La Ascensión manifiesta la gran victoria de Jesucristo. Jesús ha hecho su camino realizando su vocación, la misión salvadora encomendada por el Padre. Ahora ha sido glorificado a la derecha de Dios y constituido Señor de todo. Tiene razón san Pablo al decir:

Cuán grande y sin límites es su poder, el cual actúa en nosotros los creyentes. Este poder es el mismo que Dios mostró con tanta fuerza y potencia cuando resucitó a Cristo y lo hizo sentar a su derecha en el cielo (Ef 1,19-20).

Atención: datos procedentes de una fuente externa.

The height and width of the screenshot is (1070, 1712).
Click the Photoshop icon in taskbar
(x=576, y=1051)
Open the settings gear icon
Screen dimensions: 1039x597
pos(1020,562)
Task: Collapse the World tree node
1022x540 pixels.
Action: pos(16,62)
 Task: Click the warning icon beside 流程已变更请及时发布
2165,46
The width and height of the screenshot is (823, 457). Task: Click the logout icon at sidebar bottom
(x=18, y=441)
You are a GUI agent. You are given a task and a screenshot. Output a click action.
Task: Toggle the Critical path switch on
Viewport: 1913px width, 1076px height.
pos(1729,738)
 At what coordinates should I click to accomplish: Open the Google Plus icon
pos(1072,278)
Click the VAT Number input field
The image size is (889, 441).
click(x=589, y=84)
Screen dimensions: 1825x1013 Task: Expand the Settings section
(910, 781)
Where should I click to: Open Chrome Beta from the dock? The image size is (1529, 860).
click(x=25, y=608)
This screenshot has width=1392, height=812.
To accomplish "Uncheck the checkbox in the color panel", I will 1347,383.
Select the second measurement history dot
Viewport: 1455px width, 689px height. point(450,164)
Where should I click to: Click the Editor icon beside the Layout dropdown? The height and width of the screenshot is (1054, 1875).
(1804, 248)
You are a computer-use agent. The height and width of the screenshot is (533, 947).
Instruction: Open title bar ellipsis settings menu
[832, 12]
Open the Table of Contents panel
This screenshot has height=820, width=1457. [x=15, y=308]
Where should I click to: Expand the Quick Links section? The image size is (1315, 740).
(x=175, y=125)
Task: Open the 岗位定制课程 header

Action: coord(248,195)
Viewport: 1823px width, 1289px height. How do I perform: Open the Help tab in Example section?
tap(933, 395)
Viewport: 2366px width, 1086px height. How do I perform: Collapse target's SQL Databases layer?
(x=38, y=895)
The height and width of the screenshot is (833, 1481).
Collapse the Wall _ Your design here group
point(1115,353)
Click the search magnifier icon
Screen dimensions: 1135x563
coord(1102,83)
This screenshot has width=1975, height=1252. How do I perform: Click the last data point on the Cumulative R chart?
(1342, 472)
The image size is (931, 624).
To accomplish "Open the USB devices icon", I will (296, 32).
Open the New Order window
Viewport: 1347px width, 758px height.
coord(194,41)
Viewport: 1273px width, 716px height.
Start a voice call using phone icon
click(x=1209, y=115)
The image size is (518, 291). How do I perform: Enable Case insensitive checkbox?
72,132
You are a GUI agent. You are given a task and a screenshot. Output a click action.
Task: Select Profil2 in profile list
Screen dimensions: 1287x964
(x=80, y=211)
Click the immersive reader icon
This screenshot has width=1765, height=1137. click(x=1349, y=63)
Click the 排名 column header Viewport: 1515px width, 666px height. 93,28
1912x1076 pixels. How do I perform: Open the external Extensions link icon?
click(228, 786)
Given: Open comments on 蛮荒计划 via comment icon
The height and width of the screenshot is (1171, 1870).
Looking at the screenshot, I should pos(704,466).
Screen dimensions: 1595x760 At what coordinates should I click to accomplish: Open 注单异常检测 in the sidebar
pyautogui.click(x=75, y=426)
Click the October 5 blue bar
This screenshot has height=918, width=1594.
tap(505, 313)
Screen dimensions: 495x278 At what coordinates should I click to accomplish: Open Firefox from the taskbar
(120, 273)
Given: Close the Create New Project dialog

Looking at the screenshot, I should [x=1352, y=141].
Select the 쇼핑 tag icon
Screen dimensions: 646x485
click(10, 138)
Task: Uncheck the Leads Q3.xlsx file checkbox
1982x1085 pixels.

Sin embargo, con la Ascensión, Jesús, el Señor resucitado, no se aleja de nosotros, sino que se hace presente todavía, con mayor profundidad, pues es en la Pascua cuando el Señor Jesús empieza a estar presente en nuestra historia de un modo más efectivo, libre de todo condicionamiento espacio-temporal. Como Señor resucitado puede decir con toda propiedad: «Yo estaré con vosotros cada día»; así podemos entender sus palabras cuando dice: «Cuando dos o tres se reúnen en mi nombre, yo estoy en medio de ellos», o comprender y vivir la entrañable aseveración de que «este pan es mi Cuerpo y este vino es mi Sangre», así como su identificación comprometedora con todo ser humano al decir: «Todo lo que hicisteis con uno de éstos, conmigo lo hicisteis». El Cristo Pascual, el Cristo de la Ascensión, es el Cristo cercano a todo tiempo y lugar, de manera misteriosa, que quiere comunicarnos la Vida Nueva de los hijos de Dios.

A partir de esta presencia cercana e íntima de Cristo, podemos entender la misión que él nos encomienda a sus discípulos. El Señor envía a los suyos al mundo a predicar, a proclamar el Evangelio, a imponer las manos, a bautizar, a obrar como él, en definitiva. Después de la Ascensión comienza la tarea de la comunidad. Donde antes llegaba directamente Cristo como Médico, Guía y Cabeza, ahora llega a través de la Iglesia. Aunque él está realmente presente en todo momento, ahora actúa por medio de su Iglesia.

La Ascensión es fiesta porque sintonizamos con el triunfo de nuestro Señor, pero también es compromiso: «Cuando venga sobre vosotros el Espíritu Santo, recibiréis una fuerza que os hará mis testigos… hasta los confines de la tierra». Los discípulos no deben quedarse mirando al cielo, ya que tienen una gran obra por realizar. Nosotros, después de veintiún siglos, tenemos el mismo compromiso. Animados por la misma fe y la misma esperanza que los primeros cristianos, nos vemos urgidos a continuar la obra y a ser testigos de Jesús Resucitado en el mundo actual. Para esta tarea nos fortalece en primer lugar el mismo Cristo, el Señor glorioso, realmente presente, y el Espíritu Santo, el mismo Espíritu que llenó a la Virgen María con su gracia, y que en la Eucaristía hace posible que el pan y el vino se conviertan en el Cuerpo y la Sangre de Cristo, para que podamos recibir el alimento de vida eterna y nos identifiquemos con el Señor resucitado. Por Cristo, con él y en él, también nosotros somos elevados a la gloria, porque él es Dios que se ha dignado a compartir nuestra naturaleza humana.